In a letter written in 1879, Hopkins described this poem as “the best thing [he has] ever written.” I should pay more attention to the poem for that reason, to its genius, to its qualities, to why he liked it so much; but, instead, I am distracted by the very act of a poet naming a poem—a single poem—“the best thing he has ever written.” To know this, to be so sure of this, represents a clarity of poetic vision and ambition that I can only admire. Mostly, I am wondering whether what I have written is any good, whether it has any value as a poem. Hopkins, though was clear about this poem’s achievement, and the achievement was found in the act of making it, the act of revising until he felt it ready to go. From where we stand now, we can agree that it is an achievement, as poems go. Such a lively, unorthodox, almost playful poem when it comes to language, and yet a tidy homily in praise of Christ that is heartfelt, tender, risky, and complex. It is beautiful.
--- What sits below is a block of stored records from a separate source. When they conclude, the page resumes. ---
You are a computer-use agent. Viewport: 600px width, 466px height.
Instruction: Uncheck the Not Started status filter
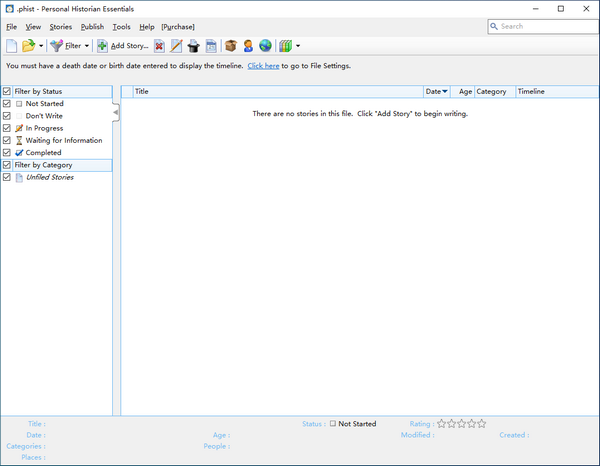tap(7, 104)
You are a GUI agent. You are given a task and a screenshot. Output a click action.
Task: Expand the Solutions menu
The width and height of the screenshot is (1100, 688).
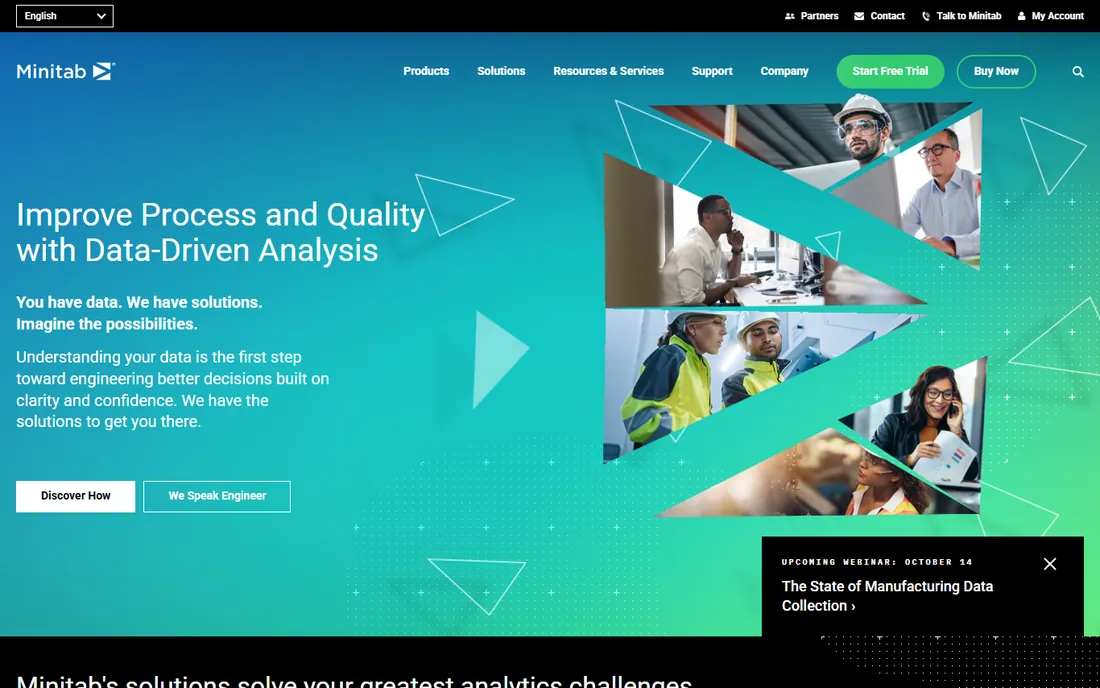click(501, 71)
Like many poems that I have come to admire and return to, this was a difficult poem for me. But I should qualify that. I had problems making a step-by-step journey into meaning with the poem. The syntax, the diction, the theology all defied me, distracted me and left me quite uncertain about the meaning of the poem. Yet, oddly enough, the poem still moved me—its energy, the rhythm and the richness of alliteration all suggested energy and drive:
The Windhover
To Christ our Lord
I CAUGHT this morning morning’s minion, king-
dom of daylight’s dauphin, dapple-dawn-drawn Falcon, in his riding
Of the rolling level underneath him steady air, and striding
High there, how he rung upon the rein of a wimpling wing
In his ecstasy! then off, off forth on swing, 5
As a skate’s heel sweeps smooth on a bow-bend: the hurl and gliding
Rebuffed the big wind. My heart in hiding
Stirred for a bird,—the achieve of; the mastery of the thing!
Brute beauty and valour and act, oh, air, pride, plume, here
Buckle! AND the fire that breaks from thee then, a billion 10
Times told lovelier, more dangerous, O my chevalier!
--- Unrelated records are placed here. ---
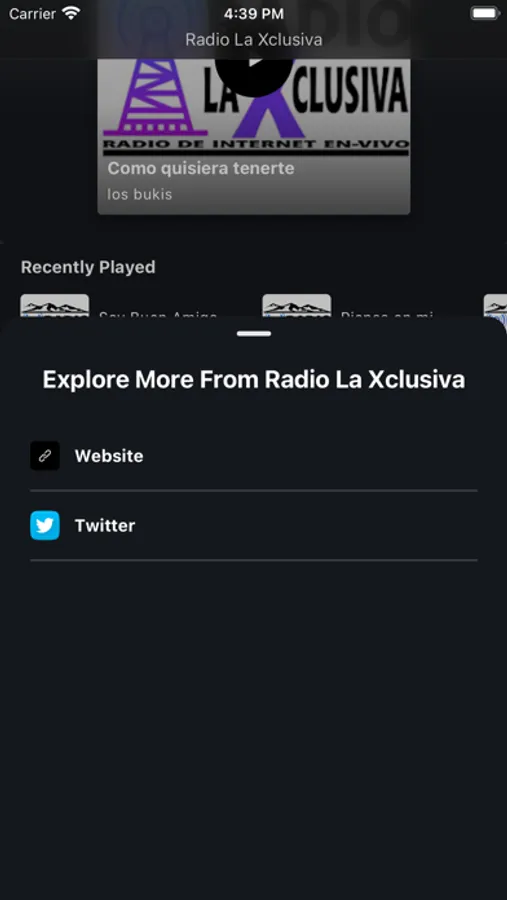The height and width of the screenshot is (900, 507).
Task: Open the second Recently Played thumbnail
Action: click(296, 305)
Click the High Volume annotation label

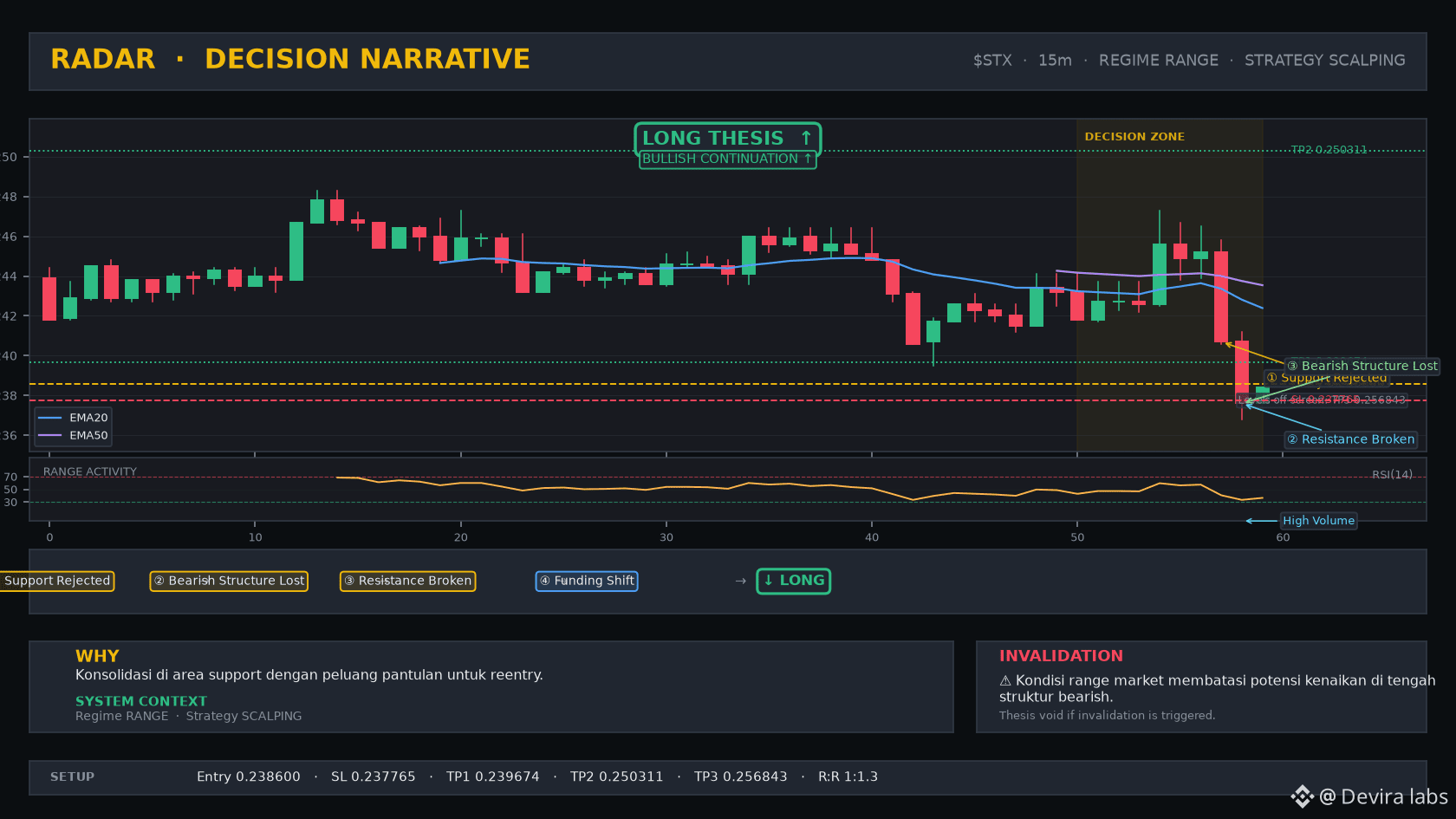[1318, 521]
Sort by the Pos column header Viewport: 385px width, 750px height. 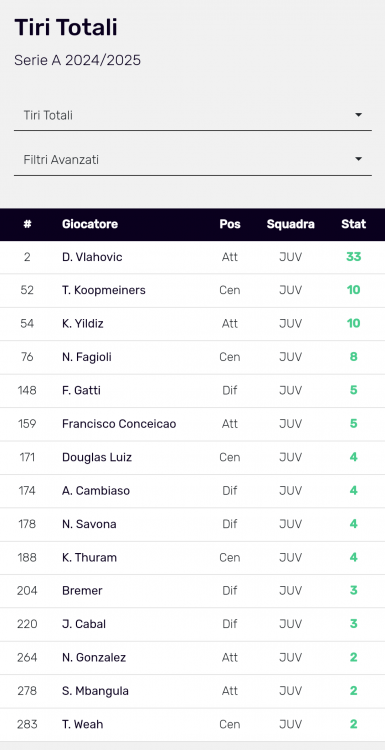230,224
No wonder of it: shéer plód makes plough down sillion
Shine, and blue-bleak embers, ah my dear,
Fall, gall themselves, and gash gold-vermillion.
But my goodness, when you get the words and their meaning and start to speak the breathless drive of the poem, you can only feel a certain awe at the propulsion of the piece and the grace of the rhetoric: “Of the rolling level underneath him steady air, and striding/ High there, how he rung upon the rein of a wimpling wing/ In his ecstasy! Then off, off forth and swing.” (I intended only to quote one line, but the enjambments and the surprising accumulation of images in line after line kept me quoting, not able to decide where to stop—it is the power of the poem—just its physical power).
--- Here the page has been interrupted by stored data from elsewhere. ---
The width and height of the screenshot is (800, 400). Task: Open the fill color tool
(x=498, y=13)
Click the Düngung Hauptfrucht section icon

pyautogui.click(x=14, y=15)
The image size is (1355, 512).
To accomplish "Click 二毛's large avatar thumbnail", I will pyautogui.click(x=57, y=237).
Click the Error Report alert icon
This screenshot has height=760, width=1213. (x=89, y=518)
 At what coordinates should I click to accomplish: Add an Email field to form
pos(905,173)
There is no question that for me, Hopkins’ passionate praise of Christ in this poem, so eloquently spoken, and yet so full of raw, common-place energy, gave me some solace as a poet in my hope to write with passion and skill about issues that were important to me, that caught my imagination, intellect and emotion.
I did try to imitate Hopkins when I was seventeen, but my efforts were marked by frustration and deeper admiration for his art. Still, I was able to separate myself from the challenges of being a poet so that I could just admire the poem for itself. There is a certain truth to the suggestion that studying the poem at school gave the poem more value to me than I might have experienced had I just read it on my own. Part of my pleasure in poetry in general, and in Hopkins in particular, came from the joy of cracking the code of meaning that changed a poem from a complex of words to something rich with intelligence, calculation and emotional truth. I enjoyed the business of trying to analyze poems, of seeking to grasp the context of the poem and to track down the intellectual journey of the poet in pulling these words together. Perhaps I was well taught, but for me the act of understanding the poem was inextricably linked to the pleasure I could derive from the poem. And yes, there was elation in moving from ignorance to enlightenment, an elation that was very personal, very private so much so that I could even be convinced that I owned something of the poem. It is a pleasure not unlike one that we derive from solving riddles, understanding proverbs, or breaking through the mystery of scripture. “The Windhover” became a study of language, of landscape, of the free-masonry of falconry, and of theology. And for a poet’s heart, there was something refreshing and brazing about a phrase like “the achieve of; the mastery of the thing!” where a verb could be transformed into a noun, and then reassured of its validity by placing it right beside a more conventional use of the noun. And that word “thing”, hanging there with audacious defiance—at once a suitable rhyme and at the same time an expression of the failure of language to name this beauty.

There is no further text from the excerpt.